What is this about?

Dog Day Afternoon

In a breath Andres was up on his feet. “Come on,” he said, “I want to show you something,,” and off we went.

In a couple minutes we had ridden over to Gramercy Place between 4th and 5th, and came up the sidewalk to the front of big old two-story house sandwiched between two slightly younger apartment buildings, six-story brick structures, the kind with visible iron fire escapes descending from the rooftops. It’s huge porch fronted a neatly trimmed yard bordered with decorative wood picket fencing that stood about a foot-tall.

“This guy used to be a customer,” Andres told me, “but he couldn’t keep that dog from tearing up the paper.”

“What dog?” I asked, as I straddled my bike.

Andres pointed toward the shadowy porch, and I strained to focus into the dusky light. My eyes finally found another pair of eyes — a doberman’s — locked on mine and looking straight back at me, and I half-gasped at the fierceness I found in them. A predator/prey acknowledgement flashed through my thoughts: “This thing had been waiting for us.”

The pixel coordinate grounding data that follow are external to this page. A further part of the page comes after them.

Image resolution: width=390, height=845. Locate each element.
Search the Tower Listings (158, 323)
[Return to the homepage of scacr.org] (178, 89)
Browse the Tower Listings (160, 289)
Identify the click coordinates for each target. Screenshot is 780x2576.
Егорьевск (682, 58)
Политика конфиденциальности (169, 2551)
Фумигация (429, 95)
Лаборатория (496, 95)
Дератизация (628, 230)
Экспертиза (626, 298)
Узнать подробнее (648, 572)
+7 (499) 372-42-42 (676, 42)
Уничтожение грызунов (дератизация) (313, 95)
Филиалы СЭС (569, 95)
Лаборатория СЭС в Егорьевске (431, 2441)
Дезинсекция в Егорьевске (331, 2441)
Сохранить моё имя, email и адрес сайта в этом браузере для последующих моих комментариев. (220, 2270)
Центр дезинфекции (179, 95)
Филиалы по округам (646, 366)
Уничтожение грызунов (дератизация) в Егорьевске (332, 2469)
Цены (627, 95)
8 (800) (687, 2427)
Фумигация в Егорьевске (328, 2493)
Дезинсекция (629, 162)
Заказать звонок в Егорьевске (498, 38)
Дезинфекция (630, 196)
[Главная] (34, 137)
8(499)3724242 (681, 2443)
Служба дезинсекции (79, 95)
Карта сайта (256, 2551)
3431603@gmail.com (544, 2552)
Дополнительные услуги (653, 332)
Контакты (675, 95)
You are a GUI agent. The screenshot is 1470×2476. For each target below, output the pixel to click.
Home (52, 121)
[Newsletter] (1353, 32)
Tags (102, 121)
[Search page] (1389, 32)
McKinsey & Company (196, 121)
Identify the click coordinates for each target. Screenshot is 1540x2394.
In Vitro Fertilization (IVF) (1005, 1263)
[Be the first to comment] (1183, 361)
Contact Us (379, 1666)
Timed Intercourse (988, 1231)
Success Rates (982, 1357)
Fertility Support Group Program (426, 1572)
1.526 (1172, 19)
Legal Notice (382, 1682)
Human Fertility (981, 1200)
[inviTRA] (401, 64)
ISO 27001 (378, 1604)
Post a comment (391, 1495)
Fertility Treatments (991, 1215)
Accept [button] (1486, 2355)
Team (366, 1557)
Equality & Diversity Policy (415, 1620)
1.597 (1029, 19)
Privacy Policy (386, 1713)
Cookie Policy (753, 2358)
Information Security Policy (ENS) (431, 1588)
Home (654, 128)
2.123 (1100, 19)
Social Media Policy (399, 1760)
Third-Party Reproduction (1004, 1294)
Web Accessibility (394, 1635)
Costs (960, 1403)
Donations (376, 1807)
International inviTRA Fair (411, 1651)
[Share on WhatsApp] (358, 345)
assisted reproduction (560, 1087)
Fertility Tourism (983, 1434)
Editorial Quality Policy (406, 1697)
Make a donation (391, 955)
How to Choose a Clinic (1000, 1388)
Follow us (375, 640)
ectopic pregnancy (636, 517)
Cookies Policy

“I hate that dog,” I heard Andres say and I saw an anger in his eyes that matched the dog’s, leaving me momentarily in doubt as to who terrified me more.

Then came the growl, canine exhaust from its low-rumbling engine of hate that revved higher and throttled louder with each passing moment, and it was clear the dog was the winner of my discontent. With my heart jack-hammering in my chest and sweat suddenly leaking from every pour, I fought valiantly against wetting myself as what felt like about a thousand chills shot from the back of my neck to the crack of my ass in record time and every hair on my body stood up as if I was suddenly electrically charged.

Then the dog came. Shooting toward us from out the gloom of the porch and down the steps into the afternoon sunlight, the beast was a huge, sleek, jet-black weapon of mass destruction that ripped off hellacious barks as it broke the fragile distance that had previously been between us.